**DOCUMENT SECTION:**
##########

This post is the second part meant to highlight two consistent themes in ZOS’s combat changes since 2016 that have been detrimental to PvP: a continuous nerf in the damage our abilities and a notable buff in AoE healing which this post will explore.
ZOS’s recent Livestream of its new Battlegrounds typified everything that I believe has sucked much of the fun out of what once was the most enjoyable PvP combat on the market. The Livestream showcased a low damage tank/healer, a build that did neither well, that was meant “just to annoy people in PVP.” ESO’s PvP has degraded to such a low, what was showcased to potential customers was the point of view of a build relegated to just trolling other players.
I do believe ZOS is genuinely trying to do what they think is best for Elder Scrolls Online. I’ve met them. They are real people who do care.

##########

**SOURCE MATERIAL:**
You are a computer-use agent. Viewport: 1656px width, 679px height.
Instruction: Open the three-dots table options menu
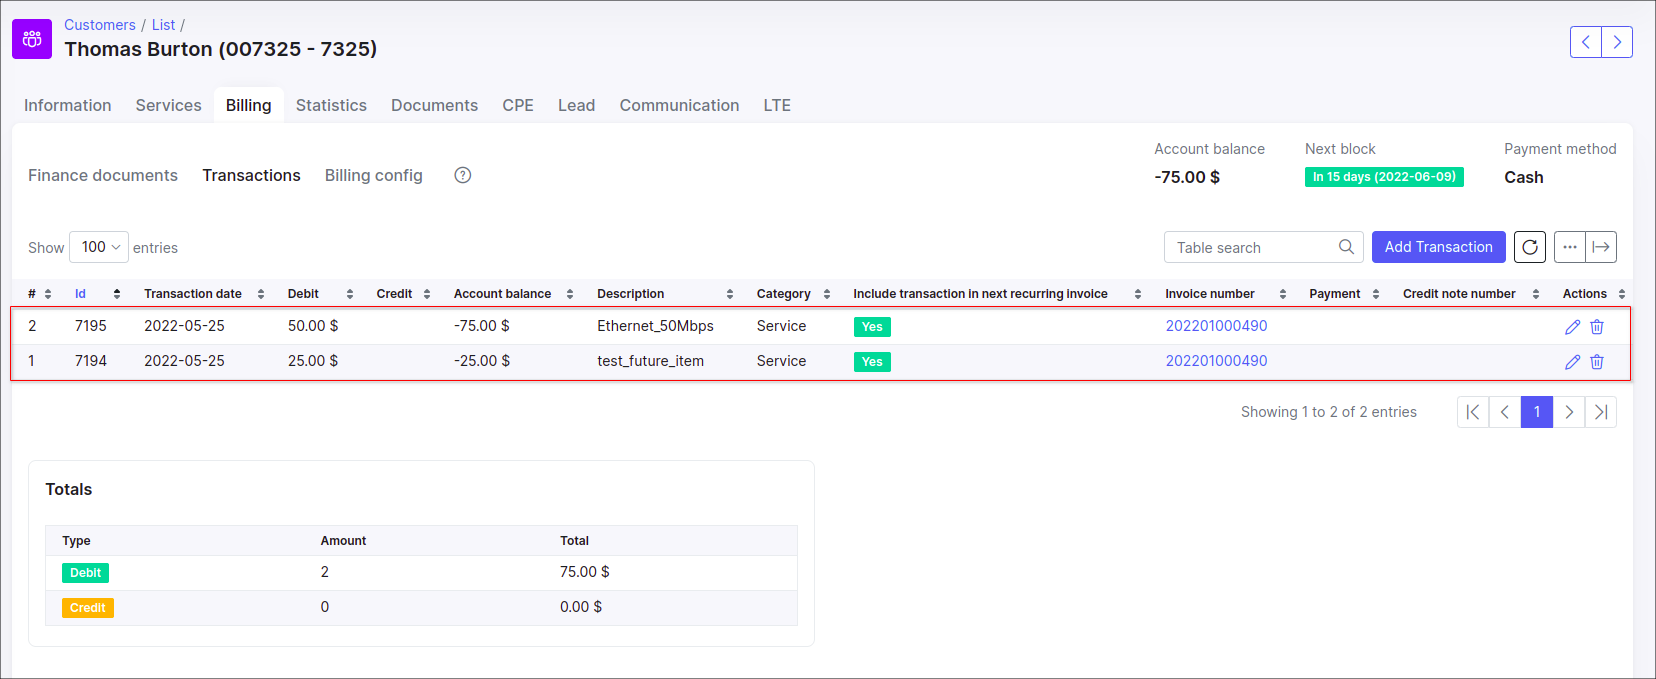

##########

**WRITTEN REQUEST A:**
Reproduce the passage of the post about ESO's PvP combat changes from "ZOS’s recent Livestream" up to and including "trolling other players.".
**WRITTEN REQUEST B:**
Write the next part of the post about ESO's PvP combat changes, continuing after its final sentence.

**WRITTEN ANSWER A:**
ZOS’s recent Livestream of its new Battlegrounds typified everything that I believe has sucked much of the fun out of what once was the most enjoyable PvP combat on the market. The Livestream showcased a low damage tank/healer, a build that did neither well, that was meant “just to annoy people in PVP.” ESO’s PvP has degraded to such a low, what was showcased to potential customers was the point of view of a build relegated to just trolling other players.

**WRITTEN ANSWER B:**
Since ZOS seems to be open to critiques /feedback after the recent Battlegrounds steam, I am going to offer that feedback. As I was genuinely curious as to what happened to PvP, I have looked at ZOS’s old patch notes and developer comments. Years of updates show a wide chasm has developed between offense/damage and defense/healing due to a change in ZOS’s combat direction in 2016. This most significant find here was a 2019 buff to AoE healing in the game, which gave groups much higher survivability than they had before. As solo/ungrouped players typically don’t use AoE healing, this change primarily benefited organized groups.
To give a quick tl;dr of ZOS’s history of nerfing damage, here are two examples:
Classic Searing Strike: Cost <400. Damage: let’s say 1000 per tick for simplicity’s sake
New Searing Stike: Cost 2970 [!] Damage: 501 per tick
Classic Dark Flare: 1.1 second cast time, bonus in weapon and spell power to next attack, 1000 damage.
New Dark Flare: 0.8 second cast time, removed all PvP functionality for bonus damage on next attack, 548 damage.
See updates [5.0.5] (May 2019), [5.1.5] (August 2019), [5.2.5] (October 2019), [6.3.5] (March 2021), [8.1.5] (August 2022).
Yeah, that’s a lot.
Here is a post the explores this in more depth.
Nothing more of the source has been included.